**Document section:**
################

# Ouch! Using his mouth when he's over excited!



## Skenney (Jul 10, 2005)

Only when he's very excited or playing with us, Rusty can get very mouthy! I've learned that when he's chewing something to replace it with something he can chew, which I'm trying. But what can I do?? The trainer said that dogs play with their mouth so they tend to get mouthy without meaning any harm. :help!:


----------



## Mara (Jun 24, 2005)

Yip loudly and tell him no bite, or easy and then don't play for a while. If a puppy he will learn you will ignore him for awhile


----------



## MegB (Jul 19, 2005)

Woody is about the same age as Rusty, and he does the same thing. He acts all sweet, and I can't wait to pet him, but as soon as I do, he gets mouthy. He doesn't bite, but it still makes petting him unpleasant. 

Does it really work to ignore him for a minute? I try that--saying no and walking away, but he follows me! Then, I try to pet him again, and he gets mouthy again, and before long, he has turned it into a too-rough game. I have kept at it though, I am hoping that my persistence and his maturing will help it to come to a stop...someday.


----------



## Skenney (Jul 10, 2005)

I'm trying but it isn't working yet... we'll keep being persistent though. He does the same thing though, follows you around and when you go to pet him again if he's in that playful mood you get nipped. Oh, and Rusty will not give up on your hands. If I'm on the couch and my feet are nearby, he'll nip those too. 

I know he means no harm but it doesn't feel good! I'm nervous that he'll do it to a guest who may get freaked out too. Not all of us are as easy going with dogs. I have my third training class tonight and I'm going to bring it up, I'll let you know how she answers!


----------



## MegB (Jul 19, 2005)

Thanks, I am curious to know what she has to say.


----------



## Skenney (Jul 10, 2005)

The trainer at our class advocates ignoring your dog when they're trying to get your attention in a negative way. She said that even saying No! or reacting in some way still gives the dog what he wanted, which is your attention. She claims the best way to stop them is to ignore them, then pay attention to them positively by playing or whatever. We'll see if it works.....


----------



## timberwolfe (Apr 15, 2005)

Your trainer is correct. Negative attention is still attention to the dog.

I start with turning my back for 20-30 seconds. Totally ignore him. If he comes to you, do not give him any attention. It should be you, not the dog who determines when the time is enough. If he continues to play rough, then I would lock him in a room for a time-out for a few minutes.

Another thing I would do is turn it into a mini training session, if you have reliable sit/stay.

################

**Dataset:**

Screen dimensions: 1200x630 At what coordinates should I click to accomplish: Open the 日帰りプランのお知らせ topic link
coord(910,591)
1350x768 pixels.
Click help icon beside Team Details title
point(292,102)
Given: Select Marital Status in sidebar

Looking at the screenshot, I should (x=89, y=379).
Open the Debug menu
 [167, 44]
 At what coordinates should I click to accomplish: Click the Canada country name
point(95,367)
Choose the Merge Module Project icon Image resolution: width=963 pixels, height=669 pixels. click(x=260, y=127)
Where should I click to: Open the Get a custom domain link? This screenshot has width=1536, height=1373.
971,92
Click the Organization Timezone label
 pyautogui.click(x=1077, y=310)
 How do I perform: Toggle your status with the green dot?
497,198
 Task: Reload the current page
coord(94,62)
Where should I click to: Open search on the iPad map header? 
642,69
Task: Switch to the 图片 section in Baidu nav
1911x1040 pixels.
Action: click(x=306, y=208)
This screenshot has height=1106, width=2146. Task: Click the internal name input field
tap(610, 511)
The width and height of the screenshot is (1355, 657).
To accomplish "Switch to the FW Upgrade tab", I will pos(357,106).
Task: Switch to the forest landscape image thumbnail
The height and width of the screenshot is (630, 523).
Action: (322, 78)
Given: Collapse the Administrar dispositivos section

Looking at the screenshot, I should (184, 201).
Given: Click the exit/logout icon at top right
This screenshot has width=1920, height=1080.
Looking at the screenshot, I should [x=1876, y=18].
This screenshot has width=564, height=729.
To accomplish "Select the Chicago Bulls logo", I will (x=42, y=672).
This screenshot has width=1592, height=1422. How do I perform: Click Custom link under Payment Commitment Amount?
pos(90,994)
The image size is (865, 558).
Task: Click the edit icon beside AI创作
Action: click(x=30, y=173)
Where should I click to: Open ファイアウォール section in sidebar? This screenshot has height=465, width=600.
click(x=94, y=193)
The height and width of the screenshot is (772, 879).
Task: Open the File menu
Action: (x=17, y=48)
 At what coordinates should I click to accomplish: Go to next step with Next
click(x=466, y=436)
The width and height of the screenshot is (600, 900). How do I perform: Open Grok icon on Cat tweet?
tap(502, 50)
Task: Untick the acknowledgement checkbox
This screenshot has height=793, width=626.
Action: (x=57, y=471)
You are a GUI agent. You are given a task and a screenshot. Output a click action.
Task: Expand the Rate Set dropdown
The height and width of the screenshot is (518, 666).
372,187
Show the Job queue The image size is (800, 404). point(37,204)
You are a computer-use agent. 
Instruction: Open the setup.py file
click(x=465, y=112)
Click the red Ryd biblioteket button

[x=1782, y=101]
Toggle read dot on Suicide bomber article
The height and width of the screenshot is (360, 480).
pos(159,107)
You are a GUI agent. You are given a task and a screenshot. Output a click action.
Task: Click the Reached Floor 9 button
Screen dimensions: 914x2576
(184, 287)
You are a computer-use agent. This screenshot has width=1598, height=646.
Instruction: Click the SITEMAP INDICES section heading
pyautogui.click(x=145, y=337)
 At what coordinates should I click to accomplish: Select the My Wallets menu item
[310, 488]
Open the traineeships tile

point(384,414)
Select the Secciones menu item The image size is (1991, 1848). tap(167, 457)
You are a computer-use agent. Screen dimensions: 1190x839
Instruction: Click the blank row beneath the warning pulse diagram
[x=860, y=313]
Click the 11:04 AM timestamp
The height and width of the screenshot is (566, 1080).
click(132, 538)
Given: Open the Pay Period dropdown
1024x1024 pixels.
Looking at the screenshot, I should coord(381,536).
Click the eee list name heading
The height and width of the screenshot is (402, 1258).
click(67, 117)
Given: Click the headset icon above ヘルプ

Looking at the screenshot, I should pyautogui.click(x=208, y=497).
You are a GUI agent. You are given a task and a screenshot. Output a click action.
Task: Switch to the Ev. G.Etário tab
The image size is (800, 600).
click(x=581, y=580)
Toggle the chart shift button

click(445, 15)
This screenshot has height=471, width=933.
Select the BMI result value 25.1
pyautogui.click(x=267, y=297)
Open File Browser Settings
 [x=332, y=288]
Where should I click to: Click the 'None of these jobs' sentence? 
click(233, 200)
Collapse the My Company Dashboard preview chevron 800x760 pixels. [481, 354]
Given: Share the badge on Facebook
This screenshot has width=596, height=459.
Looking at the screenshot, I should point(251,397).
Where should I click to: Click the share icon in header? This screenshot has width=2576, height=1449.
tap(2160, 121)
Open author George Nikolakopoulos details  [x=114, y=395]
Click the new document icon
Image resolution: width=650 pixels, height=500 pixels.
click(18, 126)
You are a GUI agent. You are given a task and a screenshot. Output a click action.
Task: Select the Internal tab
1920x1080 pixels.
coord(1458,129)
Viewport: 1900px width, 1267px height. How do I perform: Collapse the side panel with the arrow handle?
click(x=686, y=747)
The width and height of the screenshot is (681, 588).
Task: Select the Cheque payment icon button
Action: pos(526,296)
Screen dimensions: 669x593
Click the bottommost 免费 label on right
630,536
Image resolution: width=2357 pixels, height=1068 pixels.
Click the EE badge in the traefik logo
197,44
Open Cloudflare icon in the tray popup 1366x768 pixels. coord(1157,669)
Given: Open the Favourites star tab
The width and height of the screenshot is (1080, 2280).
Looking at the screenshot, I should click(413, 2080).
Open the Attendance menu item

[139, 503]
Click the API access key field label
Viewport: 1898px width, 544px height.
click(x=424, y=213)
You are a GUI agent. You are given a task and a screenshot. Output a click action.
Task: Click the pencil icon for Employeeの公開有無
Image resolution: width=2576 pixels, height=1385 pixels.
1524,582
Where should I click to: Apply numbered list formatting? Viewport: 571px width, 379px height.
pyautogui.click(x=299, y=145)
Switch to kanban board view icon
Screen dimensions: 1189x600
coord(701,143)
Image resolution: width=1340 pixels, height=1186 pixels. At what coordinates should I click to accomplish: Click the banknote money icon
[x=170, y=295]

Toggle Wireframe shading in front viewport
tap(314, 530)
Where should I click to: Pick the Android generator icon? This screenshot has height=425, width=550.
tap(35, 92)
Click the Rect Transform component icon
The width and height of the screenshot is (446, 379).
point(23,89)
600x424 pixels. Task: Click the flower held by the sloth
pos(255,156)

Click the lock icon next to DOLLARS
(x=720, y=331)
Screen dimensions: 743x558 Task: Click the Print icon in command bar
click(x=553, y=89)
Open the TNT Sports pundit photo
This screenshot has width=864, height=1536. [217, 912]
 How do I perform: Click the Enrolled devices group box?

################

**Required task A:** Reproduce the mouthy-puppy thread, everything from "I start with" down to "a few minutes.", with "time-out" changed to "cooldown".
**Required task B:** Write more of the forum thread about the mouthy puppy, picking up after its final sentence.

**Final answer A:**
I start with turning my back for 20-30 seconds. Totally ignore him. If he comes to you, do not give him any attention. It should be you, not the dog who determines when the time is enough. If he continues to play rough, then I would lock him in a room for a cooldown for a few minutes.

**Final answer B:**
Example: the dog starts playing rough and you try ignoring him. Rough play continues so instead of a time-out, I ask for something positive for him to do. Like "Sit". He sits and now he is deserving of positive attention. I then ask for a stay and walk 10 feet away. I then go back and praise (click and treat for us clicker trainers). I continue working on stays, come, or whatever level you are at with training. I have turned his energy and his craving for attention into something positive.


----------



## goldensonly (Jun 13, 2005)

A lifesaver for me has been a different technique that I've
never read about on any forum.... It works GREAT for me 
and my puppers.

As the puppy or dog tries to mouth you...whatever he is "biting"
and I know it's not hurting..it's just irritating... force that object
into his mouth, making him back up away from you. This will force
his mouth open in a way that he does not like. 

There is NOTHING that hurts the dog and they will stop this
behavior after a few times because it makes them so uncomfortable.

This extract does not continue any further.